Task requirements: Find every line in the records below that holds the word "link", and copy it out.

::: Working data :::

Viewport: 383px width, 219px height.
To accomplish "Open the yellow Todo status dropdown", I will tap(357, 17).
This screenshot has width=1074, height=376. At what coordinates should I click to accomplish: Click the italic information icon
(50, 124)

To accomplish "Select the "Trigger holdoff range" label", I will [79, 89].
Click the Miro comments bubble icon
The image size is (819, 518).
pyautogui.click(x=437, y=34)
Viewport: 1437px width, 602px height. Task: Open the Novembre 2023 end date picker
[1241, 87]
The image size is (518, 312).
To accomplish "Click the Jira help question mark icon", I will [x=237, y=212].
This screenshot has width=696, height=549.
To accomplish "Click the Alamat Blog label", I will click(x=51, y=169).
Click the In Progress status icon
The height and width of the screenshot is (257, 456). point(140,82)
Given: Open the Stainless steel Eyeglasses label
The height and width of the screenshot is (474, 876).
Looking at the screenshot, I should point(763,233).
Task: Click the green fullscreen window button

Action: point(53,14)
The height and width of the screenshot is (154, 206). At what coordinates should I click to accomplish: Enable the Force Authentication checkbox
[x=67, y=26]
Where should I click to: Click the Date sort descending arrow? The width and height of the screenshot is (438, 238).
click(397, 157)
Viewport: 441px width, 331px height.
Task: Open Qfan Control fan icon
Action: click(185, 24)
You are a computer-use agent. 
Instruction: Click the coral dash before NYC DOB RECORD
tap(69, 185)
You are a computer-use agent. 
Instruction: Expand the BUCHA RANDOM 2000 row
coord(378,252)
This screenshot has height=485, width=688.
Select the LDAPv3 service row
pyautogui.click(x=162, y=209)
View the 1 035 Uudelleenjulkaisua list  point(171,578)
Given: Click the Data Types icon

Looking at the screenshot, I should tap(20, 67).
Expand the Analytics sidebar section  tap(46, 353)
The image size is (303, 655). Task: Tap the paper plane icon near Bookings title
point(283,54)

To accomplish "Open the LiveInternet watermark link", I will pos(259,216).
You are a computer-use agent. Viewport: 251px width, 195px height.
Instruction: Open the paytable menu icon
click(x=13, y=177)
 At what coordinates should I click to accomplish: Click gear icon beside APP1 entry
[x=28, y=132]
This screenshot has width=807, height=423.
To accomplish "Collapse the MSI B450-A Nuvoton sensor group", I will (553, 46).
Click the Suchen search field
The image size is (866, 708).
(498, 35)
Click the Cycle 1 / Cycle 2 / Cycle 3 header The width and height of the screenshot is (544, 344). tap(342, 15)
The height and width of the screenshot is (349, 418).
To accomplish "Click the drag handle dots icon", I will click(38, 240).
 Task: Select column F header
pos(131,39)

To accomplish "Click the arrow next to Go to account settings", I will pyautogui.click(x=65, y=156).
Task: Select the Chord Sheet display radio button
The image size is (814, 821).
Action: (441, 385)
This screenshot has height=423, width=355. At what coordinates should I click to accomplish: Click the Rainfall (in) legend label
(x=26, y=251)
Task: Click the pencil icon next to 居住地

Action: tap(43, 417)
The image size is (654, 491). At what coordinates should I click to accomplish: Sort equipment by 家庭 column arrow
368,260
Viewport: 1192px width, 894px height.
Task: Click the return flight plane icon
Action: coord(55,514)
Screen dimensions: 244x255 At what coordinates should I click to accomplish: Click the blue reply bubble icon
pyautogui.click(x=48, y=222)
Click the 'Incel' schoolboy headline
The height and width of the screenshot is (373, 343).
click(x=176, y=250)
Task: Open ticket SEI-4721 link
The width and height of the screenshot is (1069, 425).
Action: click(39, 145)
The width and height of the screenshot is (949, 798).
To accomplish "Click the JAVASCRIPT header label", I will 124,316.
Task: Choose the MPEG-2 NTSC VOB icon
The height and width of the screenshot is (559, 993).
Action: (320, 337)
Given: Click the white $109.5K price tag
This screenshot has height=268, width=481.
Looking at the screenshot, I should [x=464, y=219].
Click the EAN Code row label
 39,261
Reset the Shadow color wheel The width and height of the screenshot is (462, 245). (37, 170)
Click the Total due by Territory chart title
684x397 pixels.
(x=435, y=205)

:::

Output of the task:
To accomplish "Open the LiveInternet watermark link", I will pos(259,216).
Task: Open ticket SEI-4721 link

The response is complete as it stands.